++++ EXERCISE TEXT
3. Communicate Honestly With the Public
During outages, residents value honesty more than perfection. Clear messaging should cover:
- What specific alert systems are impacted
- Which channels remain fully operational
- Where to find up‑to‑date information (websites, radio, social media)
- What steps are being taken to prevent similar incidents
Policy and Regulatory Implications: Will Standards Tighten?
The CodeRED cyberattack is likely to crystallize debates that have been simmering for years about how the U.S. regulates private vendors that support public‑safety communications. Questions gaining renewed urgency include:
- Should certain alert platforms be designated as critical infrastructure with enhanced oversight?
- Do agencies need minimum cybersecurity requirements to qualify for federal preparedness grants?
- Should there be mandatory transparency rules for cyber incidents affecting emergency communications?
Policy analysts expect that congressional hearings and government watchdog reports will look closely at the incident once full details emerge. White papers from think tanks such as the RAND Corporation and CSIS have already argued for clearer federal guidance on public‑private partnerships in emergency technology.
The Role of News Media and Social Platforms During the Outage
With CodeRED partially offline, many agencies quickly leaned on local broadcasters and social media platforms as backup megaphones. This shift highlighted both strengths and weaknesses of our modern information ecosystem.
Strengths
- Radio and TV stations can rapidly rebroadcast official information.
- City and county accounts on platforms like X (formerly Twitter) and Facebook can reach large audiences quickly.
- Journalists often provide crucial context and verification during fast‑moving events.
Weaknesses
- Algorithms may bury critical posts beneath non‑urgent content.
- Not everyone uses or trusts major social media platforms.
- Rumors and misinformation can spread faster than corrections.
Public figures who specialize in cybersecurity and emergency preparedness, such as Brian Krebs and CISA’s official X account, often act as amplifiers of verified information during these incidents, helping the public parse what is known and what remains speculation.
Staying Informed: Research, Tools, and Deeper Reading
For readers who want to dig deeper into the intersection of cyber risk and emergency communication, the following resources provide authoritative, regularly updated information:
- Ready.gov: Emergency Alerts – Official U.S. guidance on the major alerting systems and how to enroll in them.
++++++++
++++ DATASET EXTRACT
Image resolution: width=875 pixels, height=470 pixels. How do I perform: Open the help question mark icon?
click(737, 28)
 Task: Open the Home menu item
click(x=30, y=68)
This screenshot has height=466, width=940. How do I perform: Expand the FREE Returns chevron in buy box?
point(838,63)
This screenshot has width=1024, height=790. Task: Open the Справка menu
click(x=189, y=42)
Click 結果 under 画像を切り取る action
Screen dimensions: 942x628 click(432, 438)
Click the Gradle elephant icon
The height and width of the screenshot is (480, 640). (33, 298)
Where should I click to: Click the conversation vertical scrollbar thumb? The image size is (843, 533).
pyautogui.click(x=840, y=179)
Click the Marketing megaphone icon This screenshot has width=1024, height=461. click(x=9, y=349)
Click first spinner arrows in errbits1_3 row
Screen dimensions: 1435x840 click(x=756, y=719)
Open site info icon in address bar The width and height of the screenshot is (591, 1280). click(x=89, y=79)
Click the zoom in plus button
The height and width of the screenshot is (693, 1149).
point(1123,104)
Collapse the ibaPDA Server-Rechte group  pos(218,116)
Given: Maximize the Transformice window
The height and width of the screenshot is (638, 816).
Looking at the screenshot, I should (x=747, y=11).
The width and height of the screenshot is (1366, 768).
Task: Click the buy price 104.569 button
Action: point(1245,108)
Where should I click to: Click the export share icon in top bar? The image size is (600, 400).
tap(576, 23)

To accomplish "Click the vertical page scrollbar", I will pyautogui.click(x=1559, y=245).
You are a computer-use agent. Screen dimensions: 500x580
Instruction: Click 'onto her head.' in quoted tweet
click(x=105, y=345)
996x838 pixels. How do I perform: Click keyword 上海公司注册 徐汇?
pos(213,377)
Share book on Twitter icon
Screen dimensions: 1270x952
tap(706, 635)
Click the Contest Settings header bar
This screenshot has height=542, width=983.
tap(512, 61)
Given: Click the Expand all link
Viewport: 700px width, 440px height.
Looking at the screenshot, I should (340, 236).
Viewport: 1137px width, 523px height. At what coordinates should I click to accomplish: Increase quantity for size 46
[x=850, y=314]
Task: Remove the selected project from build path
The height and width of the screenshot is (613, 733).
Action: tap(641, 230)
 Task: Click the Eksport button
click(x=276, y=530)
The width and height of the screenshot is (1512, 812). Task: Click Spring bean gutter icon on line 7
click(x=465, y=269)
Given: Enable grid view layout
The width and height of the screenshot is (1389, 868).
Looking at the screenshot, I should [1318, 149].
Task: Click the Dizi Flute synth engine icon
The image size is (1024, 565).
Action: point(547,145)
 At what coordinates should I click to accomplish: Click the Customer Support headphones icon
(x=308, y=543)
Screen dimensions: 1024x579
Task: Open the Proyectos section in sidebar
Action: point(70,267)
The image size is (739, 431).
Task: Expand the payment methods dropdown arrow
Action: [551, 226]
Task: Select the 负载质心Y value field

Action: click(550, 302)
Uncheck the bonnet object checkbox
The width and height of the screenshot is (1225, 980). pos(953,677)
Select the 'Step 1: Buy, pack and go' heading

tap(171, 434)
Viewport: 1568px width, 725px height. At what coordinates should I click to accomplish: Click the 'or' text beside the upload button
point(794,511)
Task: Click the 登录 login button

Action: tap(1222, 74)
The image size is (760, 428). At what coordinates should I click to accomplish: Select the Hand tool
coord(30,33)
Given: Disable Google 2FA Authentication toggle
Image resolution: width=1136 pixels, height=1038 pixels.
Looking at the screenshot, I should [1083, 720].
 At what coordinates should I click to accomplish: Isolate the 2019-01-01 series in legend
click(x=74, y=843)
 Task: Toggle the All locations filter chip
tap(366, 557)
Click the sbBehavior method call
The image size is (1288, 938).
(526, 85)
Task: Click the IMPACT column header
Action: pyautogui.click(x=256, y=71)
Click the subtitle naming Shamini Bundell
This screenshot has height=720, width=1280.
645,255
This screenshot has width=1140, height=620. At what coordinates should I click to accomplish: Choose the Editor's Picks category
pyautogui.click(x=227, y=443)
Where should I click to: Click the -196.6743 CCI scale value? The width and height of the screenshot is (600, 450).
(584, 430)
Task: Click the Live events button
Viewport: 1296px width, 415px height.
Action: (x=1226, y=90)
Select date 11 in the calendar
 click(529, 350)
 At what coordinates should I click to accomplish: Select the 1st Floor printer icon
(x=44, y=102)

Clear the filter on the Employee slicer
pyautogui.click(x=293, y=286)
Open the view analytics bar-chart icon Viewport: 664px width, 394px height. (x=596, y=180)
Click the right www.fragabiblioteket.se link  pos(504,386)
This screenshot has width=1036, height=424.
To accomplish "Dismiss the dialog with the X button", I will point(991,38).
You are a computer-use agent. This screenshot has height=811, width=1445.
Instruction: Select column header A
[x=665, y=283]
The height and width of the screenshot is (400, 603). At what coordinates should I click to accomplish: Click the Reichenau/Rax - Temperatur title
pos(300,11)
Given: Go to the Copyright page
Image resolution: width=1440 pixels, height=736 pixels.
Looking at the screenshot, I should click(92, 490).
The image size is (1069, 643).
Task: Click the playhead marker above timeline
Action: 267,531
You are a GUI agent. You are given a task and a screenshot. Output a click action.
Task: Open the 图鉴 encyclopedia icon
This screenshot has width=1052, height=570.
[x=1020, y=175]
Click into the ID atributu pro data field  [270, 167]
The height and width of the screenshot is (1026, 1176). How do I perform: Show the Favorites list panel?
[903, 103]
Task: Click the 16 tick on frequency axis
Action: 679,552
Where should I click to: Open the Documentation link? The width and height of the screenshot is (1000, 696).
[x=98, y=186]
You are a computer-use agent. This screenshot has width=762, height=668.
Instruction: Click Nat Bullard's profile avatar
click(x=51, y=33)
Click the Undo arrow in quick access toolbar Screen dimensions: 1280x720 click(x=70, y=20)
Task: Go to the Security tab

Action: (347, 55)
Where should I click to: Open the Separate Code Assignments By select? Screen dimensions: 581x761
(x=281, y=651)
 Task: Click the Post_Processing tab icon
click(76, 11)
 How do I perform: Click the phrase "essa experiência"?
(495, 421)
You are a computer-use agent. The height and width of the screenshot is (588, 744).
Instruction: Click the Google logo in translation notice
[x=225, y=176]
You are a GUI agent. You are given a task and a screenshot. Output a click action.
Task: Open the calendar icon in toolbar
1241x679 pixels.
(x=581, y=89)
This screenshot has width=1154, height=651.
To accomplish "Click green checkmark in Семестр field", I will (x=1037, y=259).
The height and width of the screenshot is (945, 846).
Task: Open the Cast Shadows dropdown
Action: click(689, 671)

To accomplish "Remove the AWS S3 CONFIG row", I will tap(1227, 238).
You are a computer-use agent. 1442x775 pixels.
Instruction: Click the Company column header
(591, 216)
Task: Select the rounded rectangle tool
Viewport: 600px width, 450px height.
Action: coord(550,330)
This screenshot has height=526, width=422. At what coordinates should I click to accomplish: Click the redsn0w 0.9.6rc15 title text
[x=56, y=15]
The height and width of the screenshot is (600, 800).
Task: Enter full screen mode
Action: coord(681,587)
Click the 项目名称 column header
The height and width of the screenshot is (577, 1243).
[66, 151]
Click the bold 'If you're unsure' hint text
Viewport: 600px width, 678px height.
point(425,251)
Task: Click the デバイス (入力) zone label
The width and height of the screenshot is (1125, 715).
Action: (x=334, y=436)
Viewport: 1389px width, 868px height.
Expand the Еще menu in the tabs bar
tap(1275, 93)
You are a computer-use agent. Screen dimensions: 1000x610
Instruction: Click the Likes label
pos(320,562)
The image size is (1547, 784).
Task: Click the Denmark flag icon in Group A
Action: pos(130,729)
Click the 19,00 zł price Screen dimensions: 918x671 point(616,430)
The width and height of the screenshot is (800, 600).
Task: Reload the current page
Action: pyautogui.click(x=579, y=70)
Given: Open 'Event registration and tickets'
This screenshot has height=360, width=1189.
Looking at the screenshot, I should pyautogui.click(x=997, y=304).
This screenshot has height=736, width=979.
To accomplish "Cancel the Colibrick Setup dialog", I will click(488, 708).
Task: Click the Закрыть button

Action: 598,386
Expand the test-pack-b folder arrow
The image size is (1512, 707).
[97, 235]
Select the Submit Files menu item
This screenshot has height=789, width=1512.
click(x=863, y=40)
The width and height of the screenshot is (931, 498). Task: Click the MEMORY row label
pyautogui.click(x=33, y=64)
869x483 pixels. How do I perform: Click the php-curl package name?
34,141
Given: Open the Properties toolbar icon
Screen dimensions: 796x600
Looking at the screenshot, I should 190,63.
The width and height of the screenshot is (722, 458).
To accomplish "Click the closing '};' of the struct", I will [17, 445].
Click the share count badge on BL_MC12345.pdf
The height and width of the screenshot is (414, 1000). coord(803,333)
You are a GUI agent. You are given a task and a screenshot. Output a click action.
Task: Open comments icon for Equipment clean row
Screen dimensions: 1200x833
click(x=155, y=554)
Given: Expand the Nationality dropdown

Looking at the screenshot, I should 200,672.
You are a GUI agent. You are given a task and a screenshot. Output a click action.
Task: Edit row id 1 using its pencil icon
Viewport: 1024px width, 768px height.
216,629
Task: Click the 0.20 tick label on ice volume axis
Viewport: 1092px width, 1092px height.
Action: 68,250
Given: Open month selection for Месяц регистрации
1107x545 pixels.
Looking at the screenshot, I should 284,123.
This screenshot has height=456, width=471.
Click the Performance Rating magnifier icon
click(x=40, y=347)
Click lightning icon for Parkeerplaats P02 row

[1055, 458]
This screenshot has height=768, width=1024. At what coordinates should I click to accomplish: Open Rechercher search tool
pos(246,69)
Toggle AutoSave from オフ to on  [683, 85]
++++++++
**EXERCISES TO COMPLETE:**
1. List every point that the CodeRED outage article says clear messaging to the public should cover.
2. Please answer these questions from the CodeRED outage article:
(a) Which think tanks does it name as having argued for clearer federal guidance?
(b) What former name does it give for X?
(c) What does it say Ready.gov: Emergency Alerts offers?
3. Carry on the CodeRED outage article from its last sentence.

**RESULTS:**
1.
- What specific alert systems are impacted
- Which channels remain fully operational
- Where to find up‑to‑date information (websites, radio, social media)
- What steps are being taken to prevent similar incidents

2.
(a) The RAND Corporation and CSIS.
(b) Twitter.
(c) Official U.S. guidance on the major alerting systems and how to enroll in them.

3.
- FEMA IPAWS Program – Technical and policy details on the Integrated Public Alert and Warning System used for WEA and EAS messages.
- CISA Ransomware and Cybersecurity Guides – Playbooks and best practices for defending critical public services.
- YouTube: FEMA – How Emergency Alerts Work – An accessible video overview of the alerting ecosystem.
- Academic analyses, such as NIST’s publications on critical infrastructure resilience, available via the NIST CSRC library.
Additional Insights: Building a Culture of Resilient Alerts
Beyond technology and policy, the CodeRED cyberattack points to a deeper challenge: cultivating a culture in which everyone—vendors, governments, and residents—sees emergency alerts as a shared responsibility.
For individuals, that means:
- Regularly checking that phone, app, and radio alerts are active and configured.
- Talking with family members about how information will be shared if systems fail.
- Following at least one trusted local news outlet and your local emergency management office on social platforms.
For organizations, it means:
- Embedding cyber risk into all continuity‑of‑operations planning.
- Running realistic exercises that simulate vendor outages—not just physical disasters.
- Sharing lessons learned with peer jurisdictions, rather than treating incidents as isolated embarrassments.
The CodeRED incident is a reminder that resilience is not a product you buy once—it is a habit, built over time, tested in real events, and continually refined. The more communities invest in that habit today, the less likely it is that the next cyberattack will turn into a full‑scale public safety crisis.